> _Task requirements_
Take the entries below and print, exactly, the stretch from the line containing "Open 'I have" through the line containing "Viewport: 609px width, 700px height.", both included.
----------------
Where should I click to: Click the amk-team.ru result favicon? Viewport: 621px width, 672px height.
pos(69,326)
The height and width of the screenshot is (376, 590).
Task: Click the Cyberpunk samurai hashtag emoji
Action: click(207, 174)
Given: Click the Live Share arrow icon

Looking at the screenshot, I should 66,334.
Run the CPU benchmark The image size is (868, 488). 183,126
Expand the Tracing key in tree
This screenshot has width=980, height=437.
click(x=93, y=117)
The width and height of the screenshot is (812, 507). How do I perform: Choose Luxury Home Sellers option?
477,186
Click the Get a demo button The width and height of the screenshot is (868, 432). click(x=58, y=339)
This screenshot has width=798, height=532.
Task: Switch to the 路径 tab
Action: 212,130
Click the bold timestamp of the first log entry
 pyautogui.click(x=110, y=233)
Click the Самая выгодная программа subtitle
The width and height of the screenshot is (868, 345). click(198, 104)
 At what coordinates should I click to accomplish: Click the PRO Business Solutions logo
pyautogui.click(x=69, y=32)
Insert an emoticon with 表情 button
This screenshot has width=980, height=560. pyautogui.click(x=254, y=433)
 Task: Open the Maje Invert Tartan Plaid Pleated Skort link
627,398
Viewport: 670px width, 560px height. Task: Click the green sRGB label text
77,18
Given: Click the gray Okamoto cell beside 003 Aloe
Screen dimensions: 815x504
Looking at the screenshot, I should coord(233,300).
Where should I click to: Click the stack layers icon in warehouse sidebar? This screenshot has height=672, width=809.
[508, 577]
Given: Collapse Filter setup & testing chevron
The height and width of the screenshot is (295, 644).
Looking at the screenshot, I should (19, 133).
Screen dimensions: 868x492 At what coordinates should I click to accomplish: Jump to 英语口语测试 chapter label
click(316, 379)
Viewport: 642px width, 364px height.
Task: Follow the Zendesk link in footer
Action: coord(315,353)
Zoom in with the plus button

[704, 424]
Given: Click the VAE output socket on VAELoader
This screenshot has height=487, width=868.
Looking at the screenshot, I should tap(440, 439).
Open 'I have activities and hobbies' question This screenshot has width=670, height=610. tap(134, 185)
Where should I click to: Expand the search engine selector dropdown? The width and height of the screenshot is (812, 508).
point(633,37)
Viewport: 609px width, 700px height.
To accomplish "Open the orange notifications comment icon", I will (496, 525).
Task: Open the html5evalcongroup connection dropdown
----------------
> _Exercise output_
Open 'I have activities and hobbies' question This screenshot has width=670, height=610. tap(134, 185)
Where should I click to: Expand the search engine selector dropdown? The width and height of the screenshot is (812, 508).
point(633,37)
Viewport: 609px width, 700px height.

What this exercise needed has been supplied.